Peut-on se mobiliser pour l’Ukraine tout en restant à bonne distance de la guerre ?
Un article de Déborah Brosteaux
Le constat n’est pas récent, mais le 24 février 2022 lui a donné une tournure nouvelle : nous ne vivons pas la guerre, mais nous ne sommes pas en paix. L’invasion de l’Ukraine par la Russie a déclenché, ici à l’Ouest de l’Europe, un intense enchevêtrement d’affects : choc et sidération face à une guerre qui éclate sur le continent européen ; peur devant la possibilité d’une escalade ; sentiments de solidarité envers les Ukrainiens ; angoisse sourde suscitée par la réapparition de la menace d’une guerre nucléaire sur notre scène géopolitique. Aux premières semaines de la guerre, une grande excitation était également palpable, une atmosphère de survoltage, rythmée par l’emballement médiatique et les appels politiques à la mobilisation. Dans le même temps, nous n’en demeurons pas moins à une certaine distance de la guerre, physiquement et affectivement, à l’abri de ses violences, et priant pour le rester.
Cette manière à double tranchant d’être affectés par la guerre en Ukraine, en y étant intensément investis tout en restant à distance, est nouée aux modalités sous lesquelles nos États se sont activement engagés dans le conflit. Les États membres de l’OTAN multiplient en effet les manières de s’impliquer dans cette guerre le plus possible, tout en cherchant à maintenir la distance.

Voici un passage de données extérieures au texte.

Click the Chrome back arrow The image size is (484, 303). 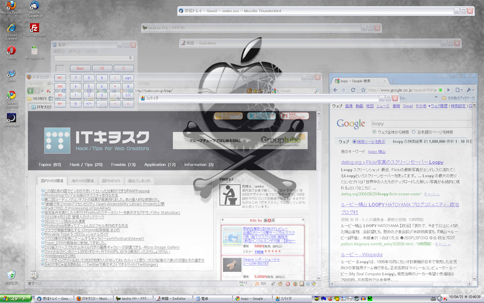pos(335,89)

Les livraisons massives d’armements à l’armée ukrainienne se doublent de toute une série de discussions quant au choix du type d’armes à fournir, les armements lourds augmentant le risque de riposte par la Russie. Les militaires de l’OTAN n’opèrent pas directement sur les zones de combat, mais sont déployés en force aux frontières de l’Ukraine. Et la manière même dont ils nomment leur engagement est prise dans ce rapport double, bifide, désignant la Russie comme ennemi tout en évitant de se dire en guerre contre elle. Souffler en permanence le chaud et le froid, telle est la dynamique périlleuse dans laquelle nous nous trouvons embarqués, et qui semble si difficile à désamorcer ou à démonter. Rétrécir l’engagement implique de limiter le soutien aux Ukrainiens qui défendent leur territoire contre une guerre d’invasion ; négliger la distance ouvre à une escalade du conflit entre l’OTAN et la Russie. On ne peut ici, pour commencer, que prendre acte d’une telle impasse. Aucune voie n’équivaut une autre, mais il n’y a pas d’issue glorieuse : pas de revendication de retrait qui puisse être innocente ; pas de soutien qui puisse être innocent. Aucune position qui puisse simplement s’extraire des dynamiques de la guerre.

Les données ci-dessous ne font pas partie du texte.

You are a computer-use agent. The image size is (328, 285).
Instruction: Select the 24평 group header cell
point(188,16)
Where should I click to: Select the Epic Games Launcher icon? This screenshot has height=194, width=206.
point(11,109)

Nos affects se retrouvent activement recrutés dans ces dynamiques et dans leurs impasses, et cette situation mérite toute notre attention. Si on ne peut simplement s’en extraire, on peut cependant cultiver la plus grande vigilance face aux manières dont nous nous retrouvons activement embarqués de part et d’autre de ces pentes de la guerre.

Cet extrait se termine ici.